This play by the young Finnish writer Sofi Oksanen, drawing on the experience of the Soviet occupation of Estonia, comes to London with a big reputation. As a novel, it won the Prix Femina, and as a play it has been produced all over Europe. Now it's at the Arcola's small studio theatre in a vigorous production by Borealis Theatre, directed by Elgiva Field.
The play begins with a brilliant short film sequence, projected in blurry black and white video on a white sheet, of a young woman being tortured in 1947, at the height of the Stalin-era drive to turn Estonia into a model Soviet republic and crush the remnants of a partisan movement hiding in the forests. Past and present collide violently for Aliide, an ageing Estonian woman living on her own in a cottage in newly independent post-Soviet Estonia, when she finds a distressed young woman fugitive taking shelter in her yard. Zara is clearly a prostitute on the run from her pimps -- that much is quickly established -- but her real identity only emerges at the end of act one. Aliide is forced to confront her own past and the betrayal of her sister to the occupying Russians. Married to a loyal communist who is the chairman of a collective farm, her real passion is for her brother-in-law Hans, an anti-Soviet partisan whom she hides in the cellar for years and who her husband believes to be dead.

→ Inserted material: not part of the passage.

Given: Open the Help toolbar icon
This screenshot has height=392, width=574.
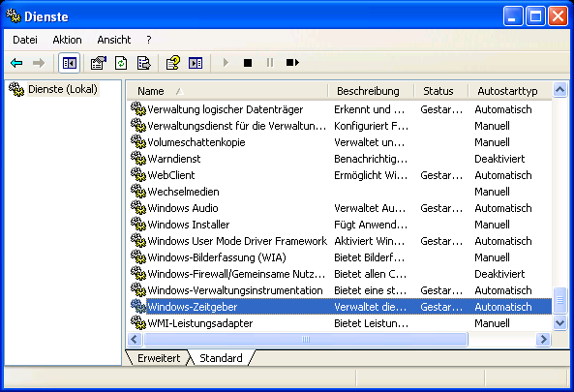Looking at the screenshot, I should point(173,63).
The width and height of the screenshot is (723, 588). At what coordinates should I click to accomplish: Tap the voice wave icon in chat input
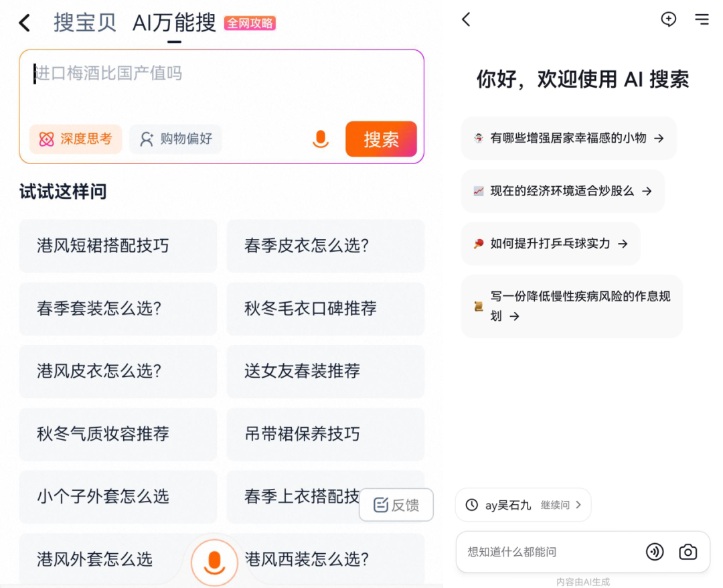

It's a cracking storyline which is full of drama and incident, and it moves fluidly between past and present. Aliide as an old woman sits on stage and watches her younger self opening and shutting Hans's hiding place, and scrubbing his naked back in a failed attempt at seduction. I like the play's structure but at times the exposition is over-heavy, with actors reciting slabs of political history to each other for the audience's benefit. Having wrestled myself with writing this sort of play, flitting between past and present and faced with the dilemma of deciding how much background the audience needs, I'm sympathetic to Oksanen here but the treatment feels too novelistic. How many people, even in her native Finland, know enough about Soviet history to be familiar with the Stalin-era legend of Pavlik Morozov, the boy-hero who denounced his parents and was subsequently murdered by 'kulaks' (richer peasants)? This story sits awkwardly on the lips of Zara, a product of perestroika-era Vladivostok, who would probably never have heard of Pavlik.
The play is over-reliant on physical action and lacking in psychological depth; the crucial moment when Aliide denounces her sister and allows her to be sent to Siberia is missing. Oksanen paints her characters in black and white, not allowing for the various moral shades of grey which characterised the complex world of the Soviet Union. Martin the collective farm chairman talks like an editorial from Pravda even to his wife; Oksanen's characterisation and dialogue don't make room for the essential elements of doublethink and doubletalk in the world of communist ideology, and the gap between public and private language. The two ex-KGB pimps pursuing Zara are also fairly one-dimensional.
There is some good acting in this play by a well-balanced cast; the storyline might seem far-fetched but stranger things happened in the awful world of the Gulag, and to me it felt totally plausible. What I found lacking was an ear for the subtleties and ambiguities of Soviet life. The action is vivid, but always teeters on the brink of tipping from drama into melodrama because of thin characterisation.